[Request] Set out the items below as a numbered list, starting at the line that contains "The image size" and running through the last line of the items, with blank lines omitted. Leave the pictures out of your list.

───

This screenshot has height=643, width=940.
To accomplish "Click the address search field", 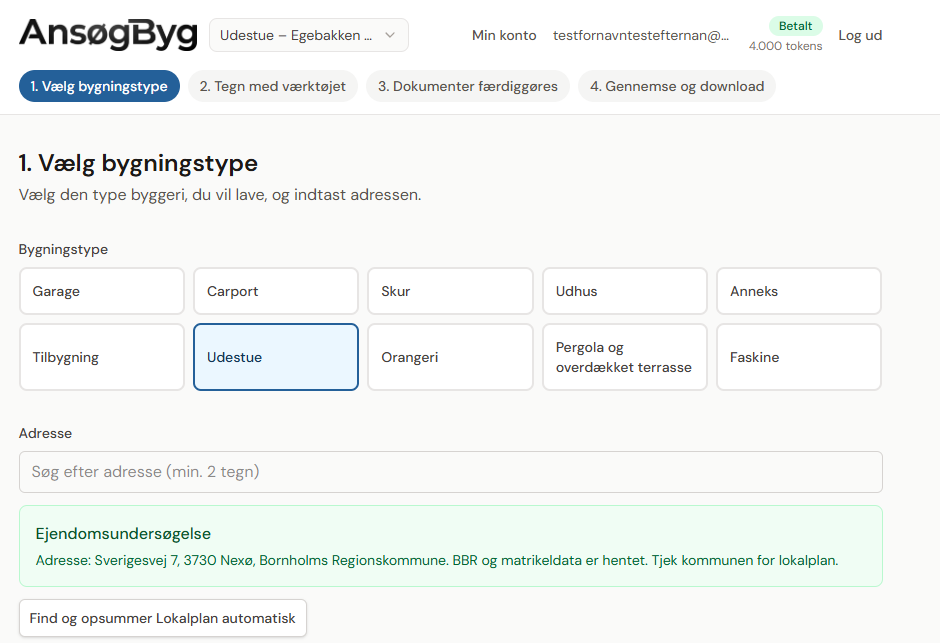I will pos(450,471).
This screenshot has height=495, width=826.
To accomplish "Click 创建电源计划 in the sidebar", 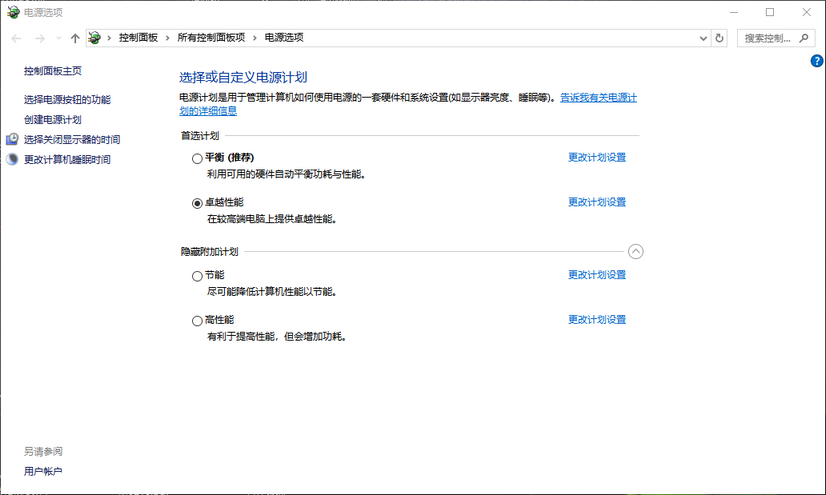I will point(53,120).
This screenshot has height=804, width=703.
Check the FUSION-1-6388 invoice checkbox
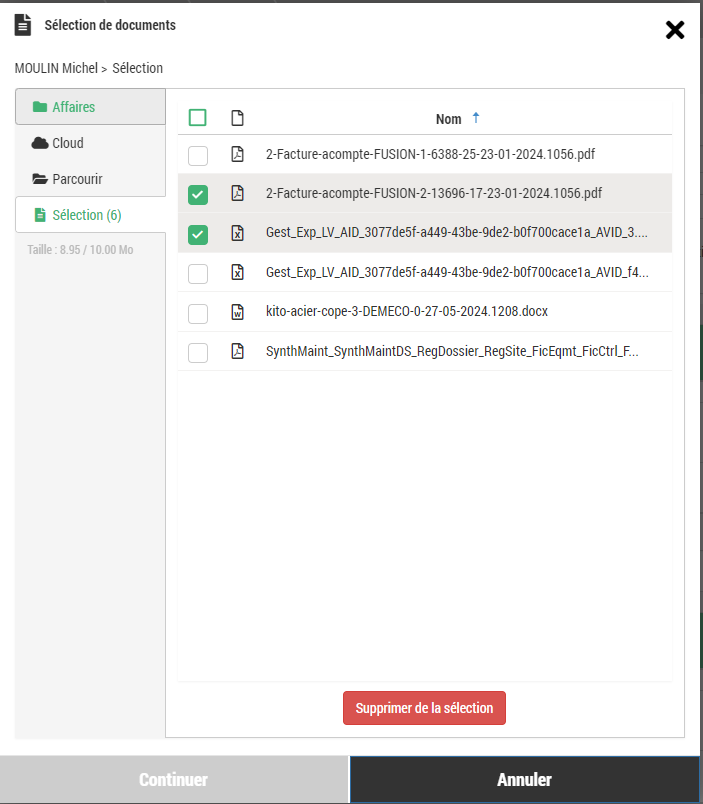point(198,155)
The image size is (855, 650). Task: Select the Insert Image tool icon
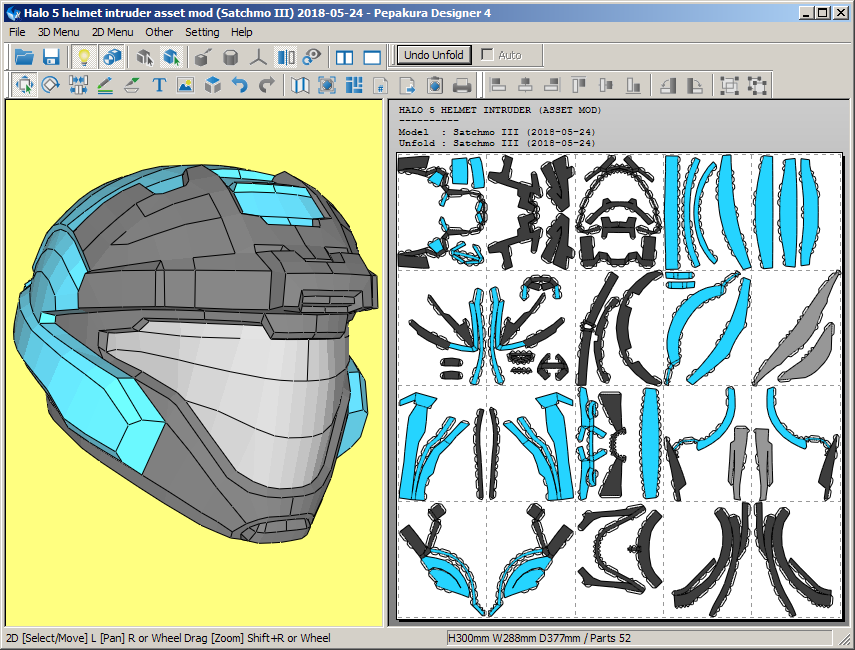[185, 86]
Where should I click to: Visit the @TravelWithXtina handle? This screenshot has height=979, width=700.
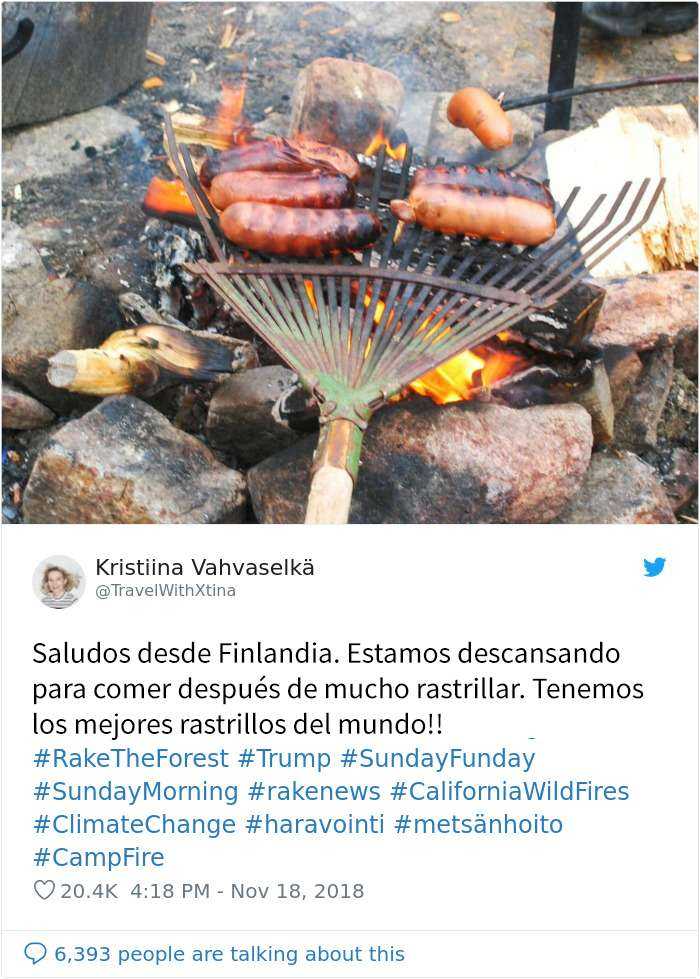165,591
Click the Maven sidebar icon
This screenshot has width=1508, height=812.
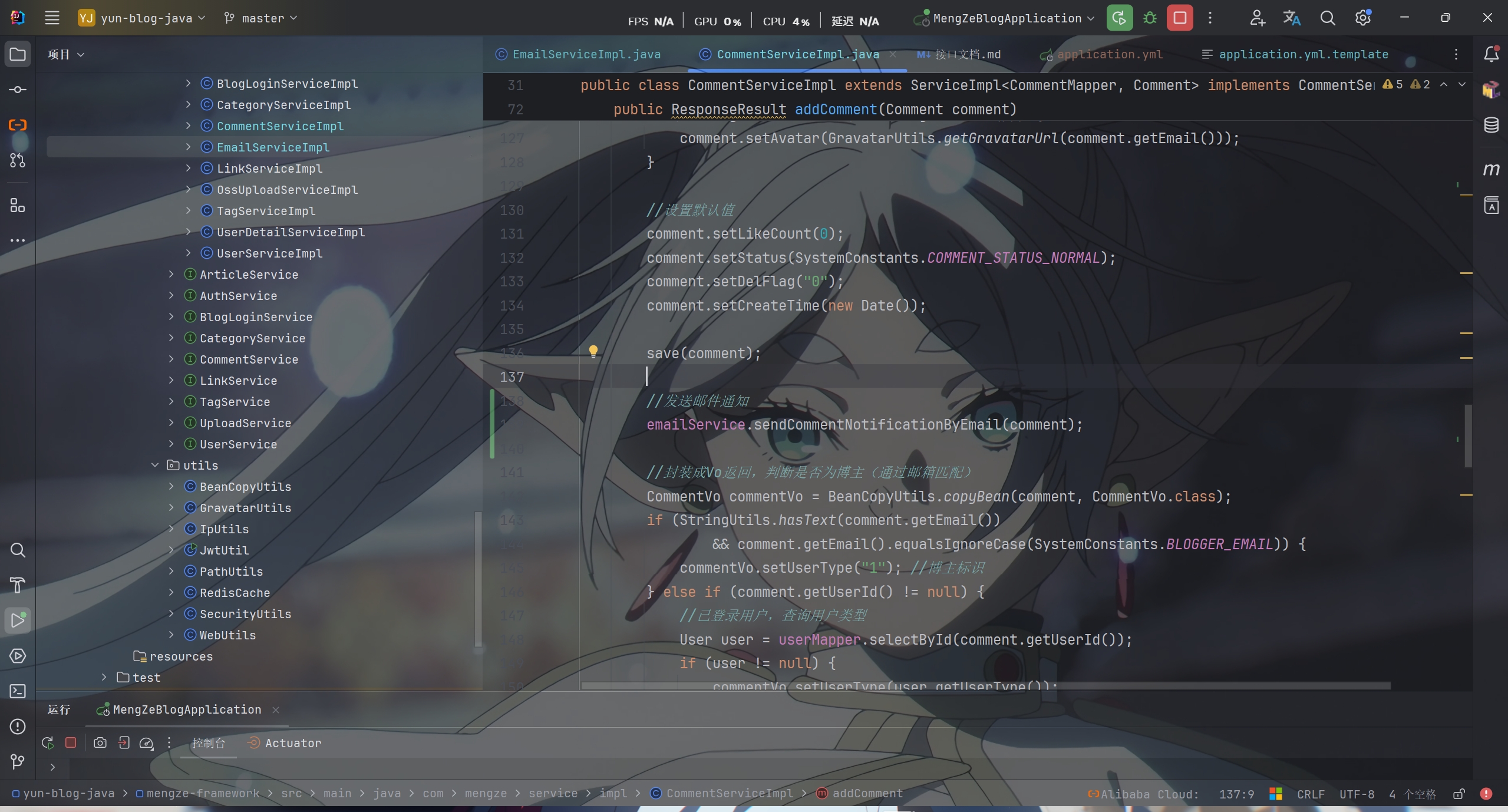[1491, 170]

───

[Output for this task]
1. The image size is (855, 650). Task: Select the Insert Image tool icon
2. [185, 86]
3. Where should I click to: Visit the @TravelWithXtina handle? This screenshot has height=979, width=700.
4. 165,591
5. Click the Maven sidebar icon
6. This screenshot has width=1508, height=812.
7. [1491, 170]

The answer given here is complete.